The task
Output the records exactly as they appear, with no pictures included.

Information given
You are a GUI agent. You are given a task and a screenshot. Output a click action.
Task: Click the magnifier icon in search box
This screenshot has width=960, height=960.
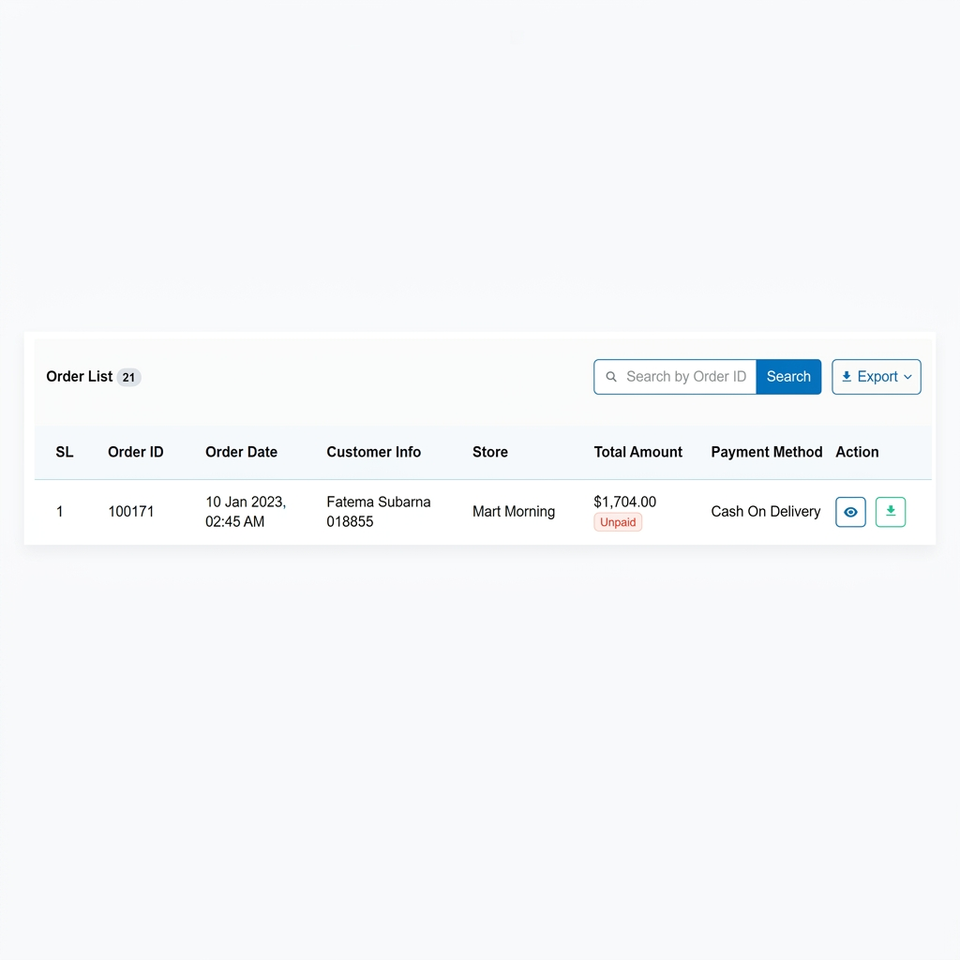click(x=611, y=377)
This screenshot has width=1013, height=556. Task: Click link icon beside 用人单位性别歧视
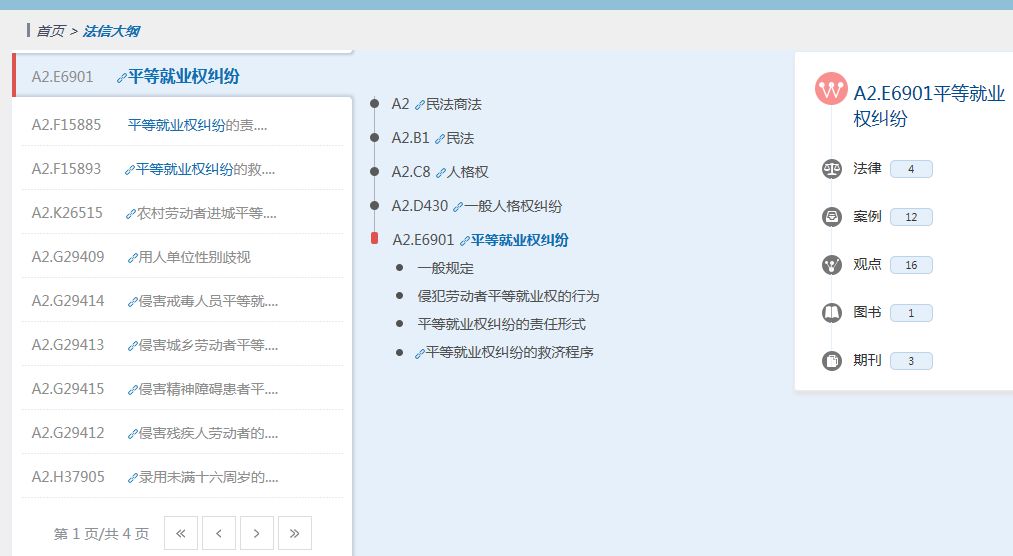(x=133, y=258)
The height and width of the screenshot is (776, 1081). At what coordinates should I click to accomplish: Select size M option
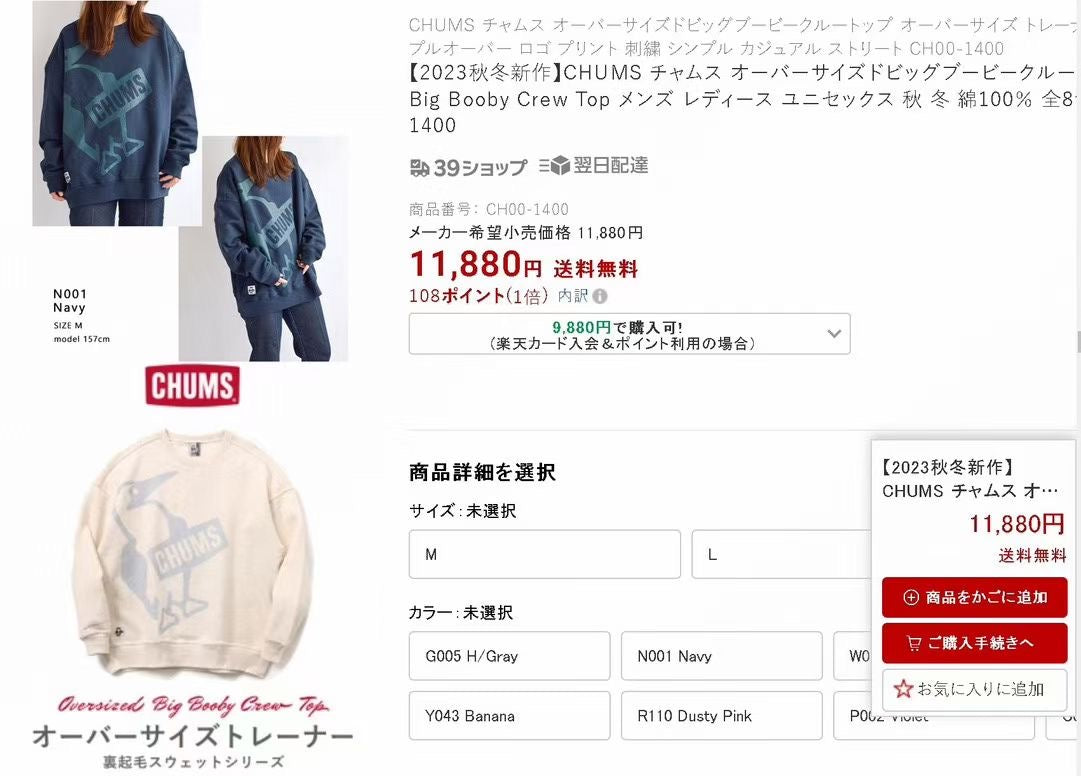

Task output
You are a GUI agent. You are given a task and a screenshot. Output a click action.
Task: Click the magnifier icon in search box
This screenshot has width=960, height=960.
click(x=611, y=377)
This screenshot has width=1013, height=556. Task: Click link icon beside 用人单位性别歧视
(x=133, y=258)
The height and width of the screenshot is (776, 1081). At what coordinates should I click to accomplish: Select size M option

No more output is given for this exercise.